**Task inputs**
□ □ □ □ □ □ □

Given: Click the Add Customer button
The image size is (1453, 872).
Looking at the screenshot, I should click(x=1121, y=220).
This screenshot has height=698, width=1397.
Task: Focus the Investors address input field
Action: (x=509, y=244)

□ □ □ □ □ □ □

**Your task**
Write the data above out again in full, with every word as given.

**Exercise response**
Given: Click the Add Customer button
The image size is (1453, 872).
Looking at the screenshot, I should click(x=1121, y=220).
This screenshot has height=698, width=1397.
Task: Focus the Investors address input field
Action: (x=509, y=244)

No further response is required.